- **What is being asked**:
Each record below is to be copied exactly; the pictures are to be omitted.

- **Dataset records**:
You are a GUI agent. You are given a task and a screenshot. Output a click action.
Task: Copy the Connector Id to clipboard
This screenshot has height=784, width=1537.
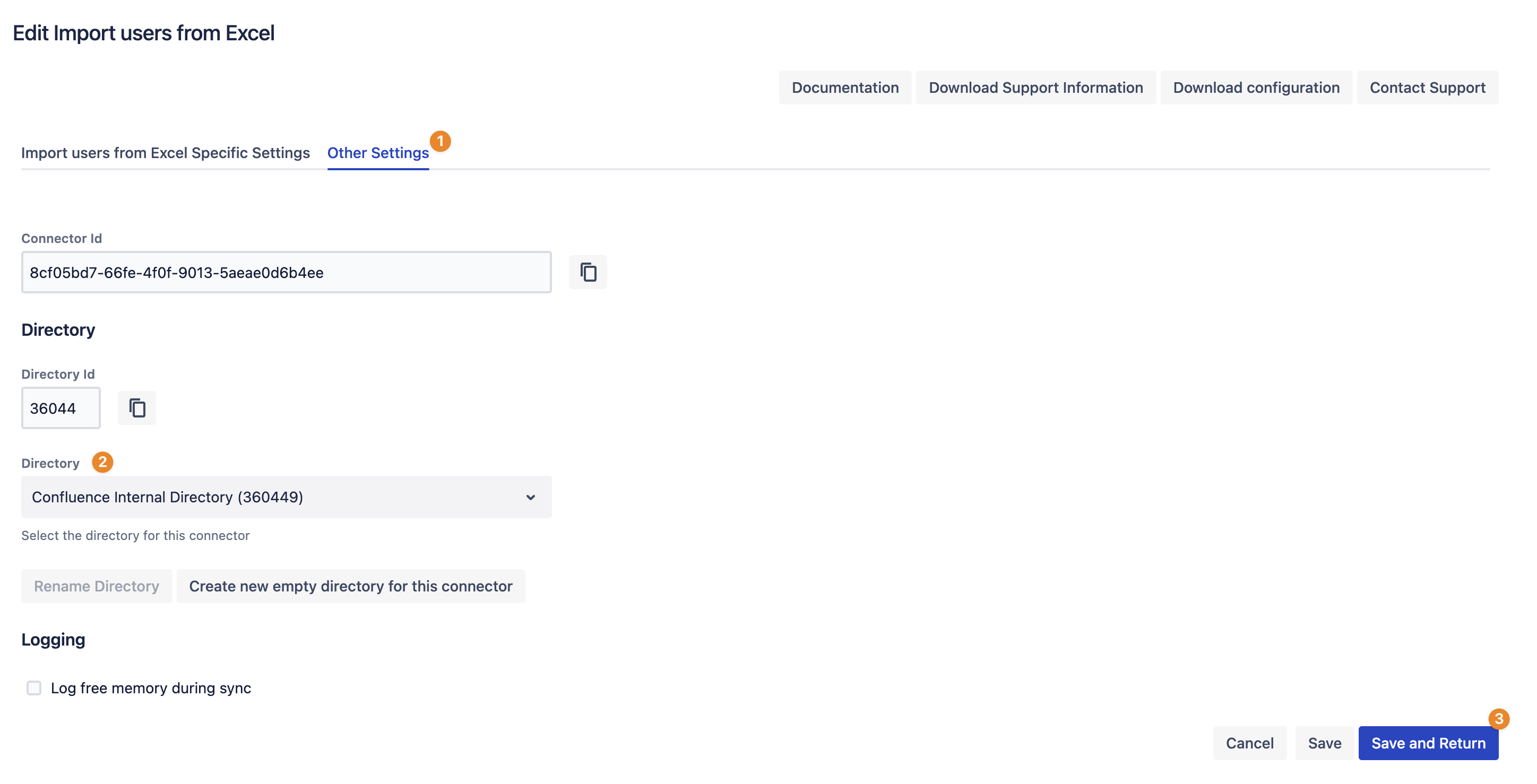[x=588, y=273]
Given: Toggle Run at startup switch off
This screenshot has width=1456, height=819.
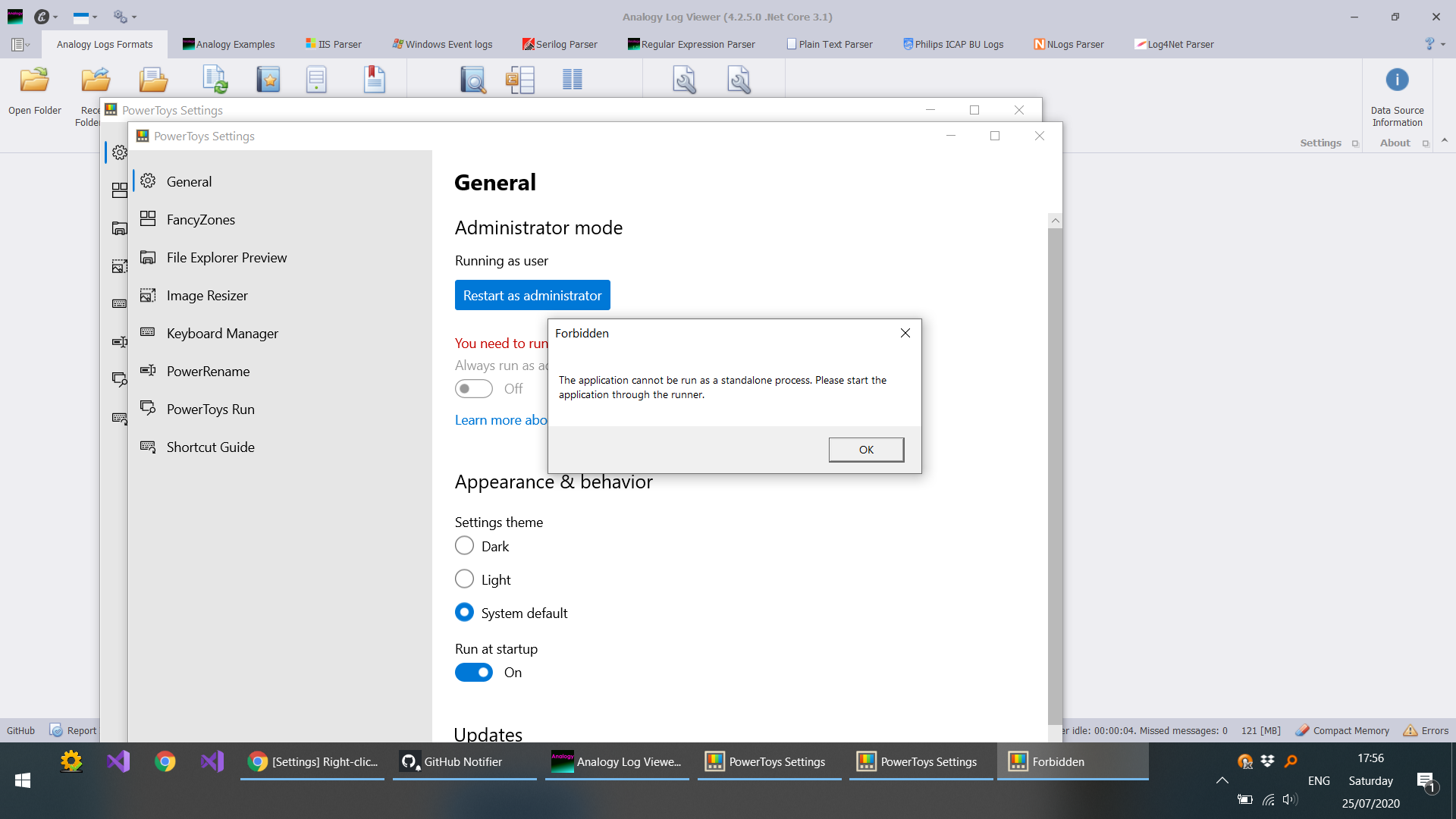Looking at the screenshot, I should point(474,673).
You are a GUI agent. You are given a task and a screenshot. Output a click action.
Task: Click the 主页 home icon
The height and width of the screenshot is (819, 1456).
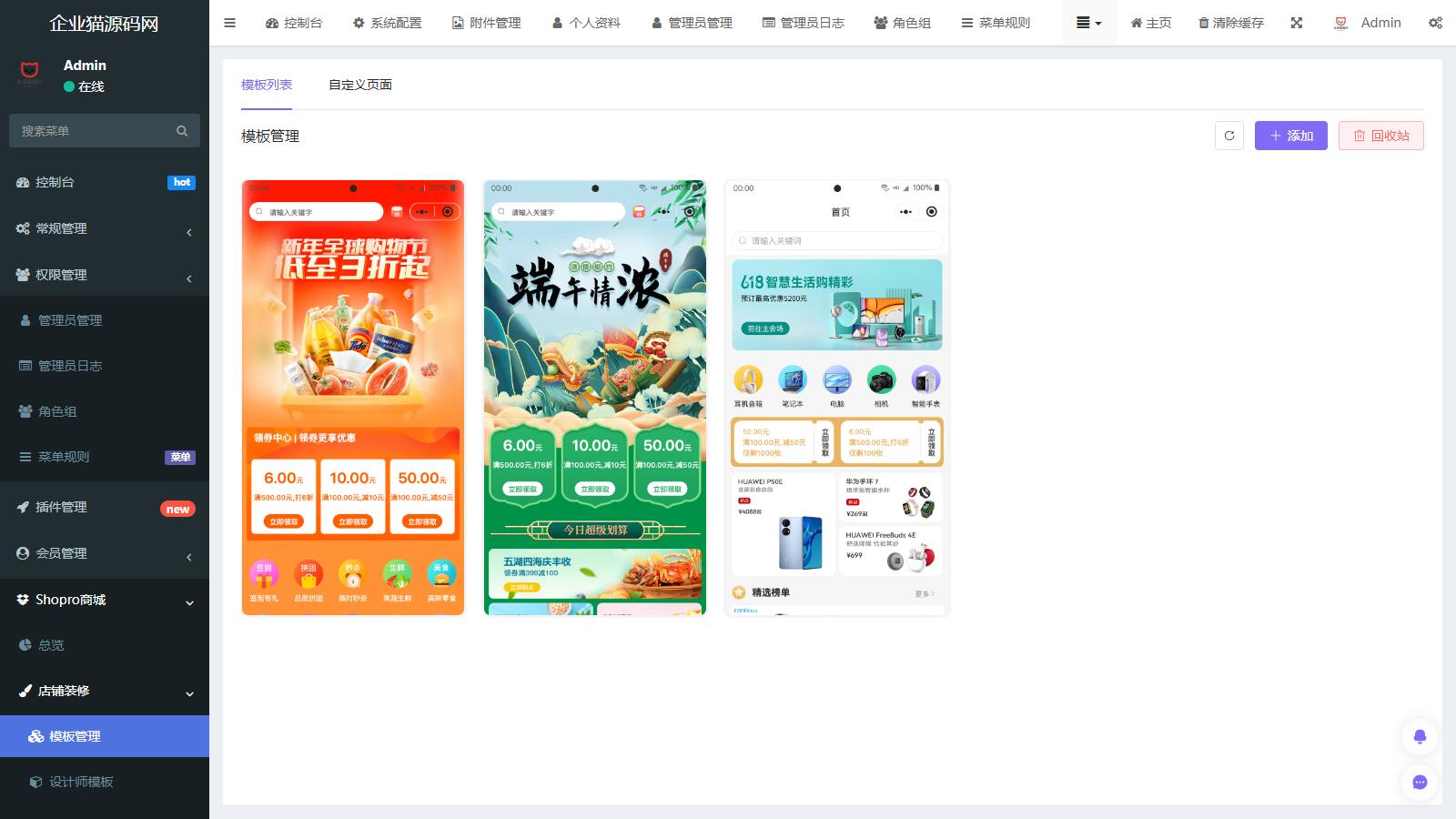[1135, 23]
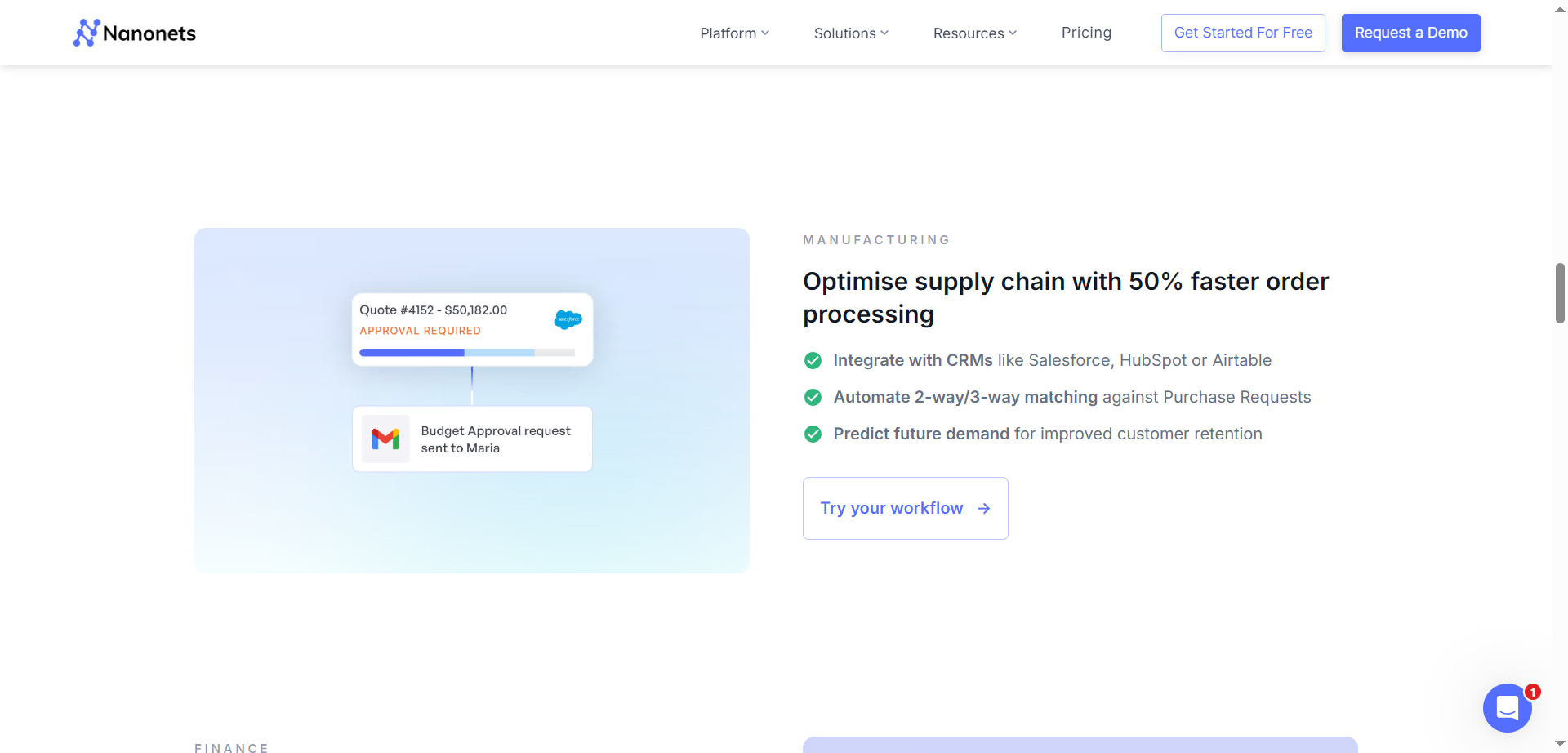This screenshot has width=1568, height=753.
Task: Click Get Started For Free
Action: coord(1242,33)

- **Output for this task**:
You are a GUI agent. You are given a task and a screenshot. Output a click action.
Task: Copy the Connector Id to clipboard
This screenshot has height=784, width=1537.
[x=588, y=273]
Given: Toggle Run at startup switch off
This screenshot has width=1456, height=819.
Looking at the screenshot, I should point(474,673).
You are a GUI agent. You are given a task and a screenshot. Output a click action.
Task: Click the 主页 home icon
The height and width of the screenshot is (819, 1456).
[1135, 23]
This screenshot has width=1568, height=753.
Task: Click Get Started For Free
Action: coord(1242,33)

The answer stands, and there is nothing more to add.